Within the path-integral formalism, see Sect. 3.5 in

https://itp.uni-frankfurt.de/~hees/publ/off-eq-qft.pdf

The path-integral formalism is, of course, a bit overcomplicating the issue, because of the delicate issue to regulate the functional determinant. I've used the heat-kernel method. Alternatively you can use some operator formalism. For QED the most simple is to work with the gauge fixed radiation-gauge formalism. Another way is the manifestly Poincare covariant Gupta-Bleuler formalism or BRST quantization (which then can also be extended to the non-Abelian case).

 

[The Tortoise-Man]

It's remedied automatically, because the ghost term depends on the gauge fixing term.

Thank you, I think the rough idea is clearer now, let me try to rephrase how I understood it up to now (...for sake of simplicity only for QED / photon field since I'm concerned only about rough idea):

We have integral$\int \mathcal{D}[A] \exp (i \int \mathrm d^4 x \left ( - \frac{1}{4} F^a_{\mu \nu} F^{a \mu \nu } \right ))= \int \mathcal{D}[A] \exp (i S[A])$

running over all(!) configurations (physical equiv ones and not; so we have at that point all these redundances), where

$S[A] =\int \mathrm d^4 x \left ( - \frac{1}{4} F^a_{\mu \nu} F^{a \mu \nu } \right )$ the action for a fixed configuration.

The first double integral above is up to approp constant essentially the transition probability amplitude and these FD-fields intuitively if I understand the story correctly help to split up this integral into product two integrals, where one is running over phyically inequiv configurations (the physical part) and one over gauge group (the redundance part; which we intuitively want to uncouple), right?How should we do it practically most "usually" (=lecture book strategy)?

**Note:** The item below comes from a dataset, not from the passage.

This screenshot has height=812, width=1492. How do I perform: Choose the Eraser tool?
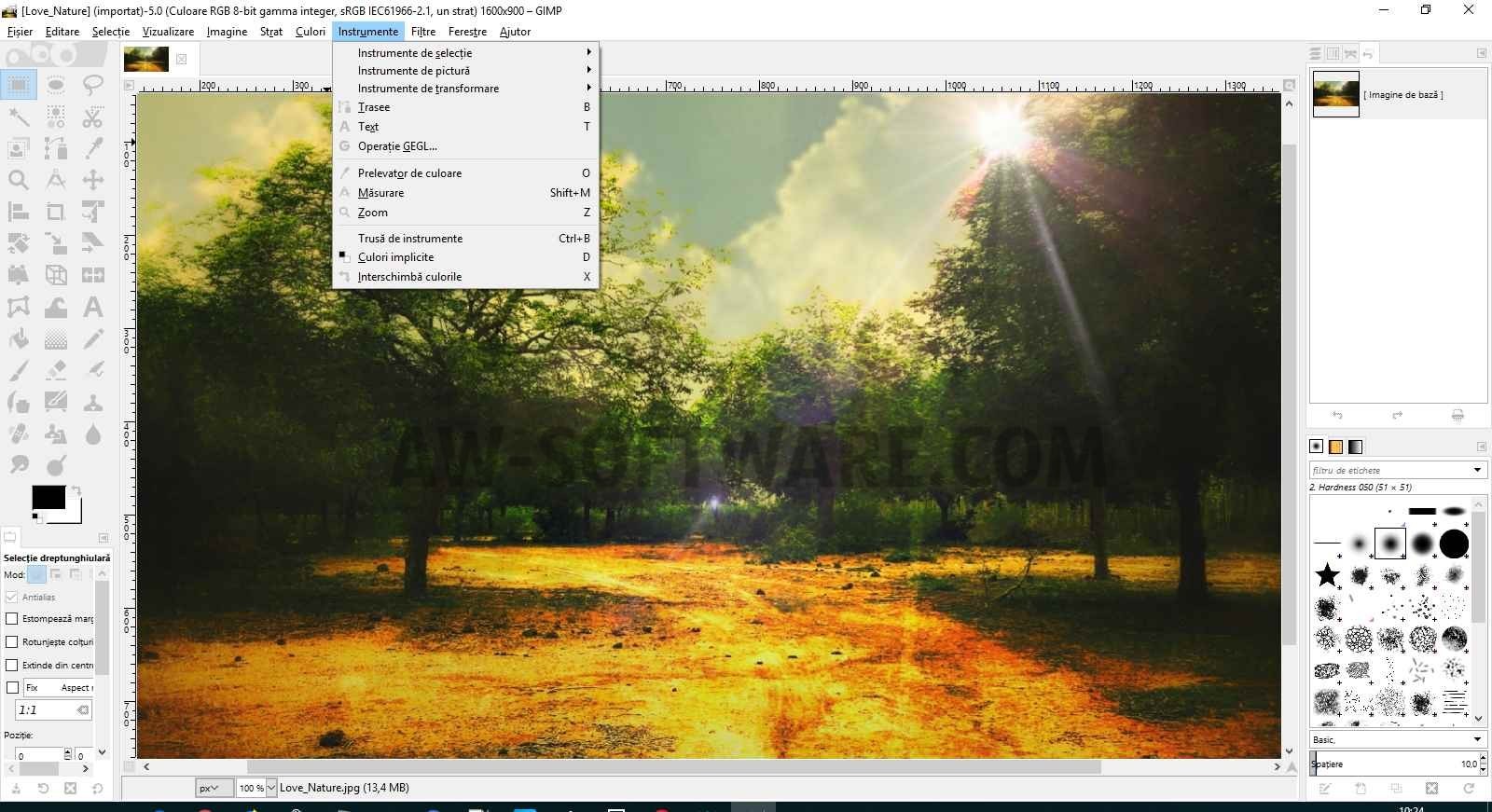point(55,371)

My guess/ what I found so far: We pick (so explit choices cannot be avoided) a functional $G[A]$ on field configs $A$ such that it imposes gauge fixing condition $G[A]=0$, eg $G[A]= \partial^{mu} A_{\mu} =0$, but there is myriad of others, just a choice!

What's next. What I found in the net is following strategy:

A lengthy calculation shows (lets take it as black box) that

$1 = \int \mathcal{D}[\alpha (x) ] \delta (G(A^{\alpha })) \mathrm{det} \frac{\delta G(A^{\alpha} )}{\delta \alpha }$

where the integral runs over gauge trafos $\alpha$ performing $A \mapsto A_{\alpha}:= A_{\mu}(x)+ c \cdot \partial_{\mu} \alpha(x)$ and then insert this identity into the first integral above.Seemingly reordering the terms in the integral carefully gives the desired splitting in integrals running over physical / unphysical configurations.

The ghost fields should somehow arise from determinant term, which $\mathrm{det} \frac{\delta G(A^{\alpha} )}{\delta \alpha }$, which in turn by definition depends explicitly on the choice of the functional determining the gauge fixing condition.

By the way: Is that exactly what you meant in #6 in "because the ghost term depends on the gauge fixing term."?

So say we have extracted from the determinant two fields (...or let me say better we found in determinant expression two terms, which we interpret as these two ghost fields) , which become later our FD-ghosts.

But then, if what I wrote so far is a correct rephrasing of the idea behind implementing FD-ghosts, how this strategy leads finally to the desired splitting of the integral above in the described two factors, the integrals running over "physical" and "unphysical" parts?

Could you sketch the idea how finally to obtain this splitting?